The wider issues with the “fast fashion” industry are also immense, especially for the environment. In an industry that considers every week a new fashion “season” — Boohoo lists over 100 new items on its website every day, according to ethicalconsumer.org — garments have to be produced cheaply because so many of them are thrown away unsold or are sold off for peanuts to people who will only wear them once or twice.
80-100 billion new garments are made globally every year. 87 per cent of them will not be recycled, instead being incinerated or dumped into landfills — around 92m tonnes annually. In the US alone, manufacturers and retailers burn or bury 13m tons (11.8m tonnes) of unsold garments every year, because the industry overproduces fashion lines by 30-40 per cent and trends are driven to change so quickly to fuel demand.
Britain, for its part, dumps around 360,000 tonnes of clothes that are still wearable into landfill each year — a rate of around 10,000 items every five minutes according to Keep Britain Tidy. The average item of clothing is worn only 10 times, with many people considering a garment “old” after two or three times.
Landfills and incineration are far from the only impacts of fast fashion on our environment. 35 per cent of ocean plastics are estimated to come from the washing of polyester clothing, cotton production leads to around a quarter of global pesticide use and the fashion industry is on track to create more than a quarter of global emissions within a couple of decades.
Against such a backdrop, any reasonable government would be clamping down on the excesses, malpractice and corruption of an industry that can only exist through exploitation, corner-cutting and poverty pay. Instead, the British government is actively enabling it.
In February, US media reported that the Securities and Exchange Commission was preparing to block a US stock exchange listing by Chinese-Singaporean super-fast fashion giant Shein, amid concerns about the company’s reporting practices and its alleged use of modern slavery.
Chancellor Jeremy Hunt responded to this by meeting Shein’s chief executive to try to lure him to list in London instead, with the Treasury boasting, “We have developed reforms to boost Britain as a destination for IPOs, including making it easier for companies to list more quickly.”
Shein’s churning-out of new lines dwarfs even that of Boohoo — reportedly up to 10,000 a day — and its procurement practices are allegedly as bad or worse.
Shein has been accused of falsifying reports of forced or underpaid labour of its supplier factories.
There is no indication that these concerns gave Hunt pause for thought before he rushed to exploit US hesitation and tempt Shein to list on the Stock Exchange — unsurprising, given the Conservatives’ contempt for human rights and the planet, amply demonstrated in attacks on our freedoms and the refusal to act against businesses that pollute our air and waterways.

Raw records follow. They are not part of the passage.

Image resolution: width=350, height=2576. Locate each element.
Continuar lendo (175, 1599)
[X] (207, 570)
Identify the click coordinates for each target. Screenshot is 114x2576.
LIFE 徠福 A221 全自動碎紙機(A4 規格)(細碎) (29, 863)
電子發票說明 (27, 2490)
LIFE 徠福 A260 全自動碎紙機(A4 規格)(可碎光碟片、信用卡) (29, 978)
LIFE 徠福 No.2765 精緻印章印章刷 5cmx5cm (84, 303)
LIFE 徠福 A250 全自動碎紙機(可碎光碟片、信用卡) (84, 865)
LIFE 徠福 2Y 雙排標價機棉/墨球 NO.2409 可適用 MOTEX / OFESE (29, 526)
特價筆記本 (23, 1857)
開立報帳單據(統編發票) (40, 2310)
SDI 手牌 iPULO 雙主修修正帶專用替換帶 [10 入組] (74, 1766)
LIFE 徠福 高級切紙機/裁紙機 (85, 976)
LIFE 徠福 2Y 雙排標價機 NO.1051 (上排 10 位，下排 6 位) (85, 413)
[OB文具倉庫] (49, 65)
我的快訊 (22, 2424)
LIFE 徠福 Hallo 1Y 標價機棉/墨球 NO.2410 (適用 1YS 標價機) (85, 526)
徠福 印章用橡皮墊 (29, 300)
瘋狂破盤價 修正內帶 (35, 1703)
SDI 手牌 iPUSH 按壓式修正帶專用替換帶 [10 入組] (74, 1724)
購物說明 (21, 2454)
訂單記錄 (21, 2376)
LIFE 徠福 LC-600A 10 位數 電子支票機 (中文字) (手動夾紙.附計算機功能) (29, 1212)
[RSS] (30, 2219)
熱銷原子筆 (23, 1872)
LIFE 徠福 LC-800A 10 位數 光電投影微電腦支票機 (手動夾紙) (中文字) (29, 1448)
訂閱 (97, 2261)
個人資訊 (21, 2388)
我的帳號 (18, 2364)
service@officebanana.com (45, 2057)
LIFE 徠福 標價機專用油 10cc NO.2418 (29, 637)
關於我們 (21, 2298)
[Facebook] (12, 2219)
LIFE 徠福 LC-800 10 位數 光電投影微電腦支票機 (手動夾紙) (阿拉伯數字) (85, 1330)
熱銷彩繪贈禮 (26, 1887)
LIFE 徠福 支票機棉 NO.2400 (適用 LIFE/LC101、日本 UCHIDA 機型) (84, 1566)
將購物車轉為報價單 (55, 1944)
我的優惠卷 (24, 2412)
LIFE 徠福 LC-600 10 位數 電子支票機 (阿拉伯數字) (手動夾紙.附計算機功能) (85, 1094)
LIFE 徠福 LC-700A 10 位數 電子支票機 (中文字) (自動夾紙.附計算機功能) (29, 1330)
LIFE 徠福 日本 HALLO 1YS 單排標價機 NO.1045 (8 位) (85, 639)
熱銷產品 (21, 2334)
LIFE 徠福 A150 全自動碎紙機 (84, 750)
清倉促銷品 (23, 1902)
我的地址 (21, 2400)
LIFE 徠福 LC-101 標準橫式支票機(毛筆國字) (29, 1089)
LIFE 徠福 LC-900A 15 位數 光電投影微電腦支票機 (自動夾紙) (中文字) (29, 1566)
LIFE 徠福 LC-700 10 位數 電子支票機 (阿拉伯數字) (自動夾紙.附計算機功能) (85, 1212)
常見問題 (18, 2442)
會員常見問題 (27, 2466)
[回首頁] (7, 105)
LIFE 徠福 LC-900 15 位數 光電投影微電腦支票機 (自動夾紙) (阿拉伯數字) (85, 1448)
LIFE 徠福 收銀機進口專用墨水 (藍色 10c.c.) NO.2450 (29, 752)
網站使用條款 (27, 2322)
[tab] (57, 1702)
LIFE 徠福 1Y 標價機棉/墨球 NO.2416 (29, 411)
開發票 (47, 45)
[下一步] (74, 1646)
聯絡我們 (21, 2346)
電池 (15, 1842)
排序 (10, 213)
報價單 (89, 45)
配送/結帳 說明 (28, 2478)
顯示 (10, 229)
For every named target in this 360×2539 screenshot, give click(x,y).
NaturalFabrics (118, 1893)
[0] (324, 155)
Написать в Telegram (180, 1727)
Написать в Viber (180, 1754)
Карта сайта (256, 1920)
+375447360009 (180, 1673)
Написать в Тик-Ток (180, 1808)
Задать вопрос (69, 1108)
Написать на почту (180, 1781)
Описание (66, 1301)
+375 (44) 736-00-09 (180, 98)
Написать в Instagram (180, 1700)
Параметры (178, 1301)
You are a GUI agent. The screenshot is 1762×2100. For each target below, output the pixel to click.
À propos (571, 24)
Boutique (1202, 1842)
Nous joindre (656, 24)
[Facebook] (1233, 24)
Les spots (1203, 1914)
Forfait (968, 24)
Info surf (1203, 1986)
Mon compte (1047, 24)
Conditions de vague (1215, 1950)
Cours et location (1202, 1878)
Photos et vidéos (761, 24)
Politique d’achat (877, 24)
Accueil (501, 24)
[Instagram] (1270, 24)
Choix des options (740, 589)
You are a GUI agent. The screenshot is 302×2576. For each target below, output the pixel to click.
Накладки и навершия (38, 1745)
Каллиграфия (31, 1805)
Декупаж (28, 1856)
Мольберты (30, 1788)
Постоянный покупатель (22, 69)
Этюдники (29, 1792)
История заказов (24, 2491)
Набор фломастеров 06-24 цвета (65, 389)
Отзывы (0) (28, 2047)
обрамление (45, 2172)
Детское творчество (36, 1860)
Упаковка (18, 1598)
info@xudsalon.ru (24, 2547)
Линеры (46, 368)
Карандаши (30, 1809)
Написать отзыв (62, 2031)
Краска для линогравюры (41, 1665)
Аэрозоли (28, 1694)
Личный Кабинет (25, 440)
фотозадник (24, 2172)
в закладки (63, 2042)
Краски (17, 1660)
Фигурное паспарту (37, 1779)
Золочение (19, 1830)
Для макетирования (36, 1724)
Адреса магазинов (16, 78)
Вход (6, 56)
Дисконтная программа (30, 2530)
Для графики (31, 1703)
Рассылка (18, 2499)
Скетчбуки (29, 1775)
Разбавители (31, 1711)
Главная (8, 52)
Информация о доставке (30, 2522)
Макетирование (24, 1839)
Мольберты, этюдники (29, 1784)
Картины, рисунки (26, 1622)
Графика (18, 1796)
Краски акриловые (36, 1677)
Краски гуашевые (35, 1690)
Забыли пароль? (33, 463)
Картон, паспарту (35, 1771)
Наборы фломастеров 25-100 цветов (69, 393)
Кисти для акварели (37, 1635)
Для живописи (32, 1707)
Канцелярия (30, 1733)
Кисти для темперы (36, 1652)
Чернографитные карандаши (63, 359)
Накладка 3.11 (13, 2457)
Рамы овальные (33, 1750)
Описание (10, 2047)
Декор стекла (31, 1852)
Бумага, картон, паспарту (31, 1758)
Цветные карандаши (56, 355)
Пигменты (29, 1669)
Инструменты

In a country where exploitative fast fashion brands and retailers are responsible for some of the worst employment practices and environmental damage, the government needs to be moving quickly to regulate this industry to protect workers and the environment, not changing rules and abandoning principles to enable the exploiters and polluters. The cry from garment workers in Leicester and across the global South, for decent work and decent pay, must not go unheard. Our movement must rise in solidarity.